* [Verilen Görev 1]
Trabzonspor hakkındaki metne göre fabrika ayarlarının mümkün olması için maçın bitimine 30 saniye kala sahaya girenlere ne yapılması gerekir?
* [Verilen Görev 2]
Trabzonspor hakkındaki metinde benzetme olarak kullanılan bilgisayar terimlerinin hepsini sıralayın.
* [Verilen Görev 3]
Trabzonspor hakkındaki metne göre istenildiği kadar format atılsa bile fabrika ayarlarına geri dönüş neden mümkün olmayacaktır?

* [Alıntılanan Metin]
------------------------------------------------

Fabrika ayarlarına dönebilmek için.
-Bir yönetim seçildiğinde Dışarda kalanların ayak oyunlarına girmediği Trabzonsporlular olması lazım.
-Yönetime seçilipte Kendi özbenliğini değil Trabzonsporu ön plana çıkarmak isteyen yöneticiler lazım,
Sidik yarışı içinde Olan yöneticiler olduğu müddetçe İstediğiniz Kadar Format atın fabrika ayarlarına geri dönüş mümkün olmayacaktır.
-Maçın bitimine 30 saniye kala sahaya giren Geri zekalıları DELETE tuşu ile silmedikçe Fabrika ayarları mümkün değildir.
-Düne kadar İstifa diye bağırdığın Yönetime,Gidiyorken Bizi bırakma diye yalvaranları GERİ DÖNÜŞÜM KUTUSUNA göndermedikçe Fabrika ayarlarına dönüş zor olacaktır.

------------------------------------------------

* [Sağlanan Malzeme]
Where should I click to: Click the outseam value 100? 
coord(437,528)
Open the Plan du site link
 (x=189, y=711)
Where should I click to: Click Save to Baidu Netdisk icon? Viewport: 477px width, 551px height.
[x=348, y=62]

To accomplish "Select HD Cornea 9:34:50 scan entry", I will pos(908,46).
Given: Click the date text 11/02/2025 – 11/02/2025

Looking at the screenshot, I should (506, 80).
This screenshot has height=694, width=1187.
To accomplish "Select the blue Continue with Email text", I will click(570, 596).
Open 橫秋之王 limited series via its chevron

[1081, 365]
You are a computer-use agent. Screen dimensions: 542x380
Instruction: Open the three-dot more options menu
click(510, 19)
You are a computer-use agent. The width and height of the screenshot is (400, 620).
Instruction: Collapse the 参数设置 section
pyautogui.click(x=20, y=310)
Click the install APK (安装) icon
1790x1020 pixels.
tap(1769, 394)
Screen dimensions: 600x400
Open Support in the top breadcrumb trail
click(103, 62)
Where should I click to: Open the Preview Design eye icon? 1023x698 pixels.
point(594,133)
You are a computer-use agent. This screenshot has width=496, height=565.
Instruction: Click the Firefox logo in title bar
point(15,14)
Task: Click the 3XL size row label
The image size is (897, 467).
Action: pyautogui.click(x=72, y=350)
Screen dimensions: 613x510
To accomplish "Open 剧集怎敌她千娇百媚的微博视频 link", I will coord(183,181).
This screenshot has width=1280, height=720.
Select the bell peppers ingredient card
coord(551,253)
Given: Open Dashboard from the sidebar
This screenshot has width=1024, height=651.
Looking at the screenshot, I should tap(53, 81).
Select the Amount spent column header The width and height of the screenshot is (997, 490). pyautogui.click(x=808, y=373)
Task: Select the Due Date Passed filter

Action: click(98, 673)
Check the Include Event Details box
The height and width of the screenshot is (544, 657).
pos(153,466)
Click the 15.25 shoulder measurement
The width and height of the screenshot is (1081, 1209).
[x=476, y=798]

------------------------------------------------

* [Yazılı Yanıt 1]
DELETE tuşu ile silinmeleri gerekir.

* [Yazılı Yanıt 2]
- Fabrika ayarları
- Format
- DELETE tuşu
- Geri dönüşüm kutusu

* [Yazılı Yanıt 3]
Sidik yarışı içinde olan yöneticiler bulunduğu sürece fabrika ayarlarına geri dönüş mümkün olmayacaktır.